The three main focus points of the paper were to:
- Identify metrics that would enable the industry and FDA to understand proactively the risk to product quality.
- Assess risk to product quality across the total product lifecycle to drive a mindset of designing quality into products at the source.
- And provide a framework that could be used by FDA to assess data gathered during an inspection and therefore, within the context in which it was generated.
Practical & Immediate Benefits of & Uses for the Paper
1. Gap Analysis and Benchmarking
How is your organisation handling quality needs now, and how ready is it to meet new reporting requirements once FDA reporting changes come into play?

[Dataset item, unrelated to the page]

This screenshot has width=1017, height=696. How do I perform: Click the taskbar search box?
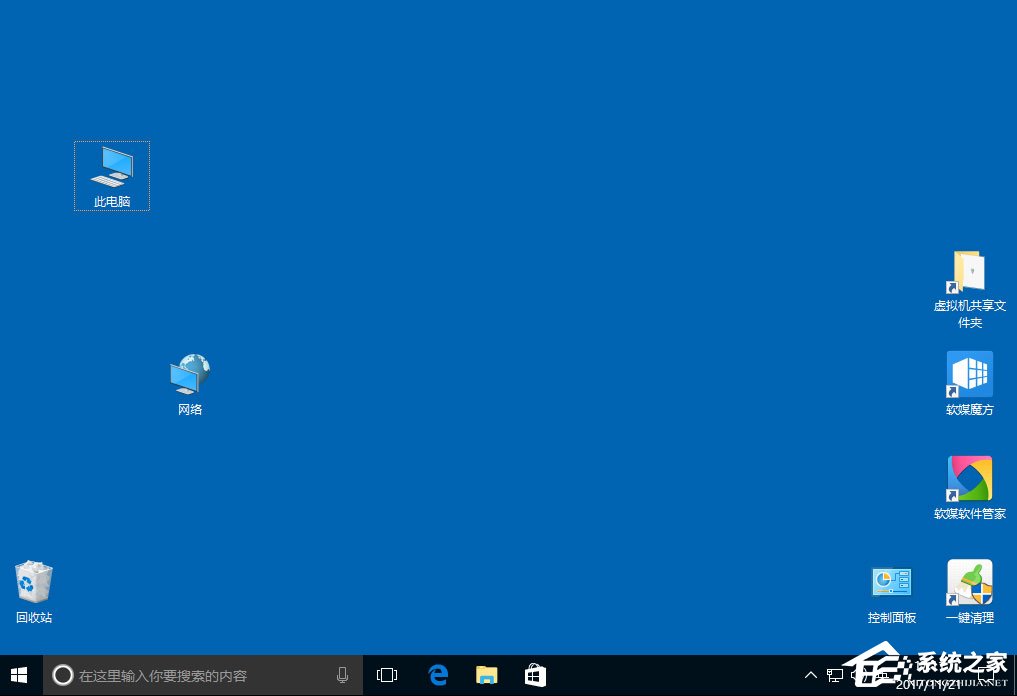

The paper gives a good sense of the scale and procedures these quality changes in the industry are going to require. It's no small feat, considering the working group for this paper identified 101 metrics, deciding to focus on 91 of these which were then tied to relevant quality systems. The metrics and subsequent new processes were also identified as needing to become part of a system of continual improvement, which would include feedback loops and to have quality embedded proactively at the source, as opposed to an environment that is currently all to often reactive when it comes to quality management and reporting.
It would be beneficial for an organisation to take some time to study the metrics, the methodology and the purposes behind the chosen metrics, in order to see where the organisation sits in relation to each of these now, to begin to see the route to the to-be metrics and processes for their collection, and to gain an understanding of the bigger picture to see what other metrics needs or improvement needs may pop-up based on understandings gleaned from the paper.
2. Implementing New Measures
The working group identified a large number of metrics and grouped these to quality systems. The team wished to ensure that metrics were associated with these systems as they're critical to reducing product quality risk. In order to identify potential gaps, the team agreed on eleven critical product quality systems, shown below, and mapped 91 metrics to those systems.
Five critical customer requirements were also identified to provide insight to product quality risk, these were:
- Patient safety
- Supply assurance
- Process reliability
- Quality system robustness
- Failure costs
If your examination of the paper gives you a good overview of the types of changes required, looking at specific measures will help you bring it back to an understanding that is highly relevant and highly specific to your company, meeting quaity, compliance and business needs. Socialisation of this will also help get everyone on board in supporting changes, and assist in making the reasoning behind these measures visible and beneficial.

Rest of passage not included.